The programme will be set up as a result of a memorandum of understanding signed by the two institutions this week, and is expected to disburse at least US$150mn to suppliers over three years, ultimately also reaching other countries across Africa and South Asia.

Specifically, the scheme will finance the working capital gap of SMEs while they are awaiting payment (typically 30-90 days) for delivered products, thus allowing businesses to receive short-term funds that they otherwise do not have access to. To get such financing from their local banks, suppliers often need to provide collateral, a requirement many struggle to meet, and, as a result, their business growth and production levels are constrained.

The agreement is a 50:50 risk-sharing facility and the two institutions will bear the risks of local anchor buyers involved in supporting their supplier base. These will typically be Standard Chartered clients who are involved in national and regional supply chains.

“This agreement will ensure we provide the much-needed working capital to SMEs, which still face significant challenges in gaining access to credit despite being the life-blood of our economies,” says Lisa Robins, global head of transaction banking at Standard Chartered.

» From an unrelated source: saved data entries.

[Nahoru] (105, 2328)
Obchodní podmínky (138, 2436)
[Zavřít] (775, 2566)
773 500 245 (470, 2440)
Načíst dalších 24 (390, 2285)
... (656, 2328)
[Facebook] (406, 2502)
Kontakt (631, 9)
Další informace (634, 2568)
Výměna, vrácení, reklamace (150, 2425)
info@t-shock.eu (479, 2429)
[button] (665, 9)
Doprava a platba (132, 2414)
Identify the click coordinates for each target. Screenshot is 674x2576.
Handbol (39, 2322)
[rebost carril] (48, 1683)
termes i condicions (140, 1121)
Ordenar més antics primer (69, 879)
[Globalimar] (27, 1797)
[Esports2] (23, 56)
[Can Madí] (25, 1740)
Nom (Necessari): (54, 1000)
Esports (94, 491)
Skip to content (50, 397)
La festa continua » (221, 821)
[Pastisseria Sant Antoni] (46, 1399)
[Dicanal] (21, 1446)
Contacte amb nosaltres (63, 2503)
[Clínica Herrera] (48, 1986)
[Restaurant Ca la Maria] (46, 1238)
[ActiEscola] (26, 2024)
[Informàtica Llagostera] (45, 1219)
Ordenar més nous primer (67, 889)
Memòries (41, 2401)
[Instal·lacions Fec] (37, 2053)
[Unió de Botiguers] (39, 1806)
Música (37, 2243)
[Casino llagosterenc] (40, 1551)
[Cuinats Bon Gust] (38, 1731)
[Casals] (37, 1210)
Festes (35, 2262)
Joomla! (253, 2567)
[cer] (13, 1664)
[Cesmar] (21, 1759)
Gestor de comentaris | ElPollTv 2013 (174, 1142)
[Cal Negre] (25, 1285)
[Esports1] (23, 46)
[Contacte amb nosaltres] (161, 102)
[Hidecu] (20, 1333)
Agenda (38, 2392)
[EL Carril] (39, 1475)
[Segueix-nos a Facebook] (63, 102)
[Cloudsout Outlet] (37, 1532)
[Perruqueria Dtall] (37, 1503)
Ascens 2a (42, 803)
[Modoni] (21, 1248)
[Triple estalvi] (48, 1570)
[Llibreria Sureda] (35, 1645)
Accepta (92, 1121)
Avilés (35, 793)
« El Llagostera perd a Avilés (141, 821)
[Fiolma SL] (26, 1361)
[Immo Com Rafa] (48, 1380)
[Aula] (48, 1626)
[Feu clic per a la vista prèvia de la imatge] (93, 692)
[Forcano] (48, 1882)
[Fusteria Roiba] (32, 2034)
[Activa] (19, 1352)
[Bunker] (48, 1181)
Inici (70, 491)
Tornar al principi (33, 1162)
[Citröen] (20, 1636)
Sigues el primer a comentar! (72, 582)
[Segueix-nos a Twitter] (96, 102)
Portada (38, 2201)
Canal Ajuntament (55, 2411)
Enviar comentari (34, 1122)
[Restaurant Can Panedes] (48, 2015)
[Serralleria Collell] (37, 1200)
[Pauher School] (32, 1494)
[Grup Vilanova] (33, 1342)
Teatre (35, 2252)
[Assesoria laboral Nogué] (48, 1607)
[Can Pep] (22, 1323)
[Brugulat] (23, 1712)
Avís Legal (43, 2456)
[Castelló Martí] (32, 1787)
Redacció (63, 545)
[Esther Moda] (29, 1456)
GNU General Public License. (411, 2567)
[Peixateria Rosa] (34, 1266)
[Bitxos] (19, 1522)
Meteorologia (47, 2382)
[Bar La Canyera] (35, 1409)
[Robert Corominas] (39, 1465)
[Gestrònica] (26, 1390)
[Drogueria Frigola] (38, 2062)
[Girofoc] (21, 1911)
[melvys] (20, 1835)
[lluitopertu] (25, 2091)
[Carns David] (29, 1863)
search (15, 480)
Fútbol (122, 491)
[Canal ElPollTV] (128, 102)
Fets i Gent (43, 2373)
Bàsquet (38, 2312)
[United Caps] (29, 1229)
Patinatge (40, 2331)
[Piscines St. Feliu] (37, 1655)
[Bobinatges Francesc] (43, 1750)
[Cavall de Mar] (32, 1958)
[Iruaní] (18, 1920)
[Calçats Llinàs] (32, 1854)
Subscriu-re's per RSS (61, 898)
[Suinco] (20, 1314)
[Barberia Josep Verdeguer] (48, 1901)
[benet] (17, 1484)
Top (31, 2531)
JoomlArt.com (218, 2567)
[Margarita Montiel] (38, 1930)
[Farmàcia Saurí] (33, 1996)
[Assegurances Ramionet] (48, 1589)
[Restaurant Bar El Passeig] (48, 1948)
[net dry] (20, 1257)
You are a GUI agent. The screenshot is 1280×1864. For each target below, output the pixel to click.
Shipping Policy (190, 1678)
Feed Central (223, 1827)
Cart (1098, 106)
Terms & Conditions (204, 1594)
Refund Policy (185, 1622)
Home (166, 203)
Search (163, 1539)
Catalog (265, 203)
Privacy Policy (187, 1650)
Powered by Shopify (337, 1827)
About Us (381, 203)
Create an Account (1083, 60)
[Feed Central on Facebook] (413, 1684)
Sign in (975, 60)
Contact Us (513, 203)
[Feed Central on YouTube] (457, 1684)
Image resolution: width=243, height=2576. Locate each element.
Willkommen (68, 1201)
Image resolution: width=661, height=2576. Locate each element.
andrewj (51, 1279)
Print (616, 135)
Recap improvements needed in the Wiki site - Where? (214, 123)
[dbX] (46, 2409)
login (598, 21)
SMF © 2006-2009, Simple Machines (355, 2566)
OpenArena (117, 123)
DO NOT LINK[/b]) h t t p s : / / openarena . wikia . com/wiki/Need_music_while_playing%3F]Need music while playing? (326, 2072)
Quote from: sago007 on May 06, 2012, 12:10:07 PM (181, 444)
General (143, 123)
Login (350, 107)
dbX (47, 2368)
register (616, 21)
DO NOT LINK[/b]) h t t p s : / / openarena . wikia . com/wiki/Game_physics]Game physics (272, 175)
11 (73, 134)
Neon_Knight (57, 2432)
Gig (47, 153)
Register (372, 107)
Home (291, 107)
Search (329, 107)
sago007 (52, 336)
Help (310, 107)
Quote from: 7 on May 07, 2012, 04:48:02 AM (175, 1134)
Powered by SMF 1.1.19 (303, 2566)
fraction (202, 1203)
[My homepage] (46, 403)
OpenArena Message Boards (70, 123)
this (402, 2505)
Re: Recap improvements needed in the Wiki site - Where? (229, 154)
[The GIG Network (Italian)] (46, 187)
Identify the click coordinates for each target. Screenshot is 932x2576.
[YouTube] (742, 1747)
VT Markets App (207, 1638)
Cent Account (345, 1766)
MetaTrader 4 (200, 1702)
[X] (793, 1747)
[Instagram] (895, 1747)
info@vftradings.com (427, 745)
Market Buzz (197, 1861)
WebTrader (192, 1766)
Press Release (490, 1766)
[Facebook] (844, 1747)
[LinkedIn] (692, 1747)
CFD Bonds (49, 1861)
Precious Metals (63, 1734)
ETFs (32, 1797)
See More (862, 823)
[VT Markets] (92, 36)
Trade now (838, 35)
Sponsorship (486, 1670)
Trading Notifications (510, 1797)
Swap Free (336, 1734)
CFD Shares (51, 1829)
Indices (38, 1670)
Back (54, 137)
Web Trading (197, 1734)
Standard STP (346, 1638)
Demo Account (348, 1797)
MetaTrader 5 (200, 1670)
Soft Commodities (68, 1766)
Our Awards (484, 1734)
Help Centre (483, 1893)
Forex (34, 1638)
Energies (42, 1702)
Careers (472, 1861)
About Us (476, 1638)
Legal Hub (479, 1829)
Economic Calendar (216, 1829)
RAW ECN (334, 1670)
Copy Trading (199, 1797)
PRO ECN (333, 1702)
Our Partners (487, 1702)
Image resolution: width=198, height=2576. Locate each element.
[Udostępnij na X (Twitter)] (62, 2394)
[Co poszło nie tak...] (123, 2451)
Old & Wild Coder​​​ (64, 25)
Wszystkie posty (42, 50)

The programme builds on previous partnership agreements whereby CDC and Standard Chartered have promoted risk-sharing and trade finance schemes in emerging economies. In a statement, the institutions say they have already put in place around US$500mn, including a US$50mn programme to boost lending in Sierra Leone during the Ebola crisis and a US$400mn agreement in 2013 to bring trade finance to businesses in Africa and South Asia.